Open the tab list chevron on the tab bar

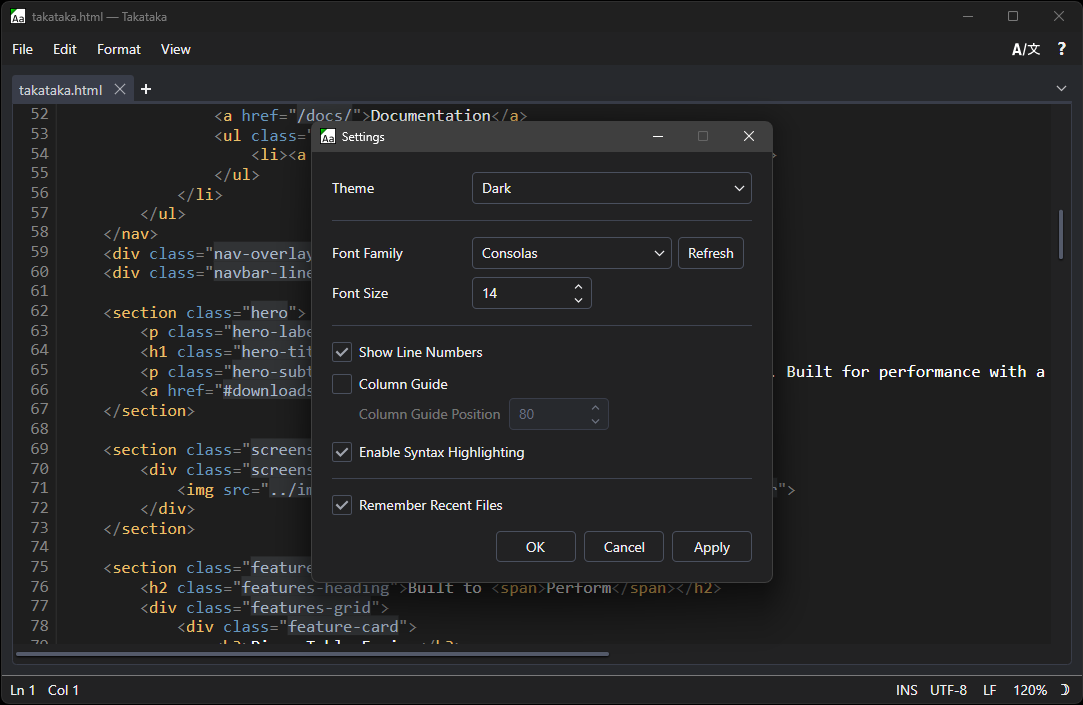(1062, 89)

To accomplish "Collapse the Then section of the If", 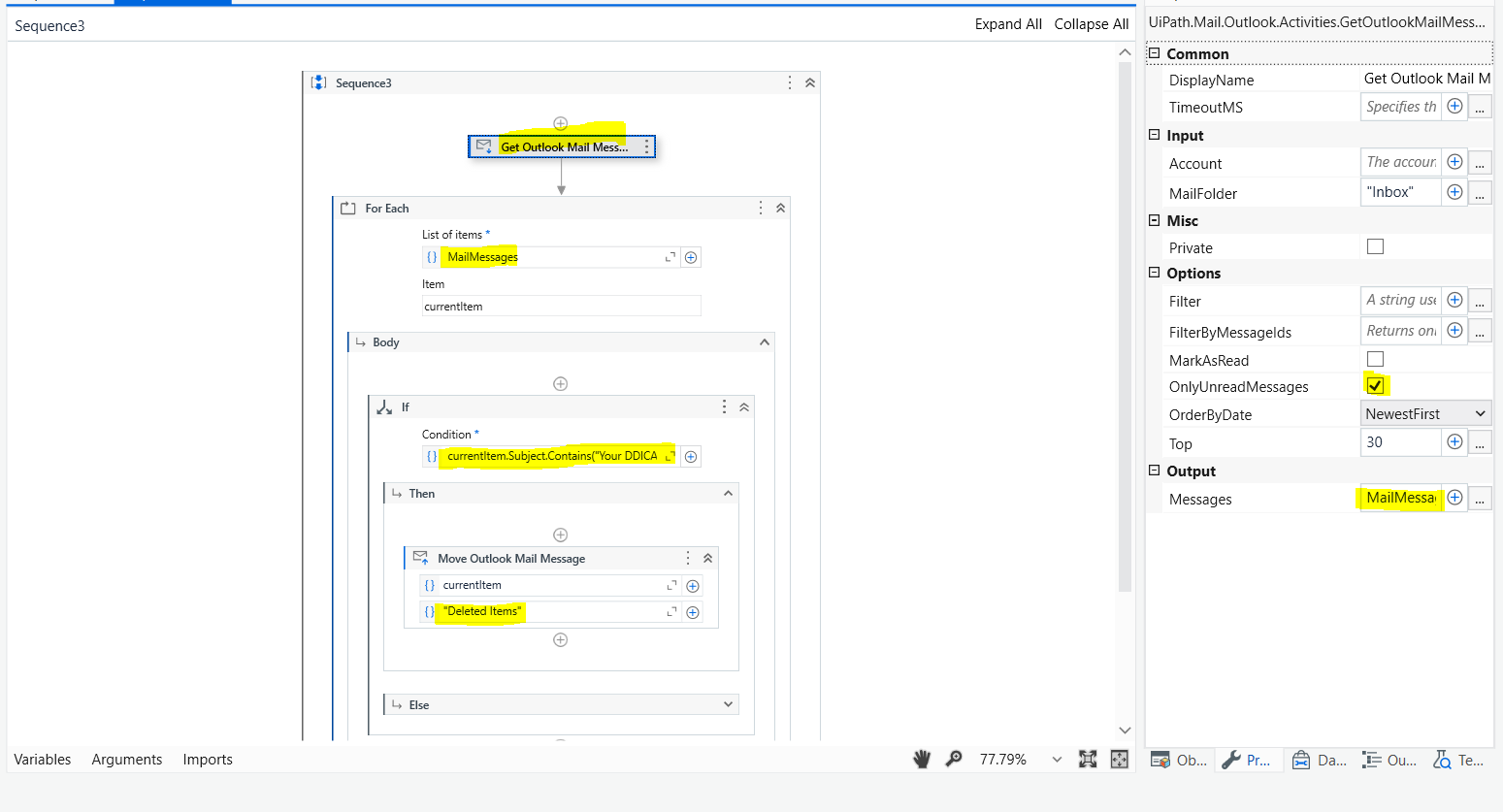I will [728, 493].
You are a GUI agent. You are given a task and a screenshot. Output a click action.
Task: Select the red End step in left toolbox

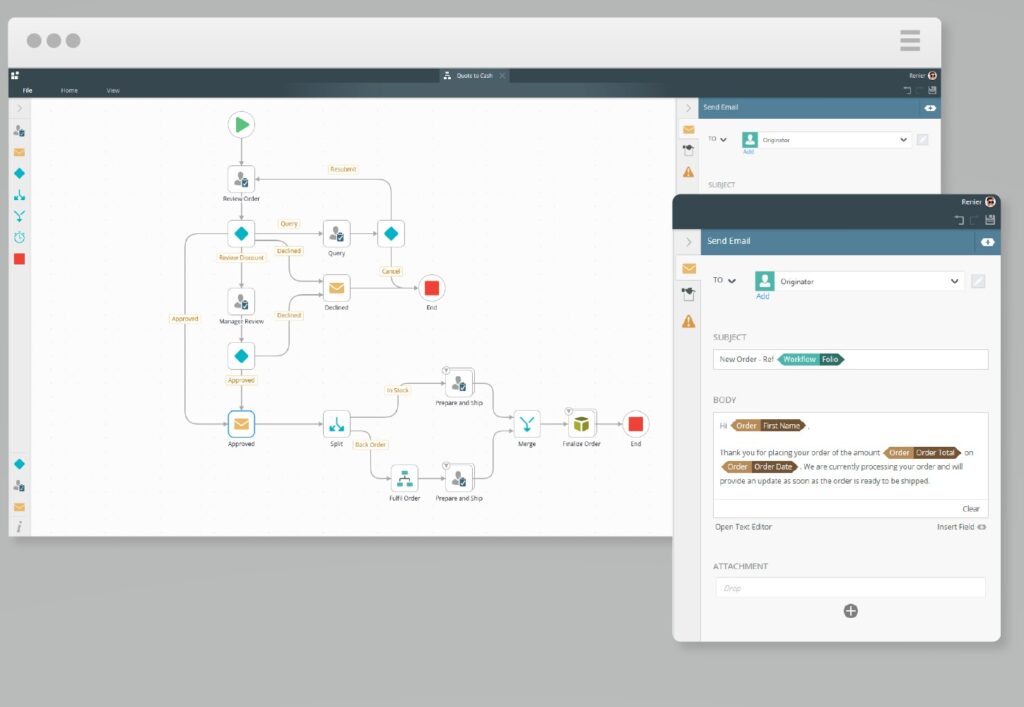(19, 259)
_ _ _ _ _ _ _
#### WORK INSTRUCTIONS:
Please print exactly the lines from the one holding "You are a GUI" through the final line of the data above, including both, and skip all pictures.

#### ANSWER BOX:
You are a GUI agent. You are given a task and a screenshot. Output a click action.
Task: Select the red End step in left toolbox

(19, 259)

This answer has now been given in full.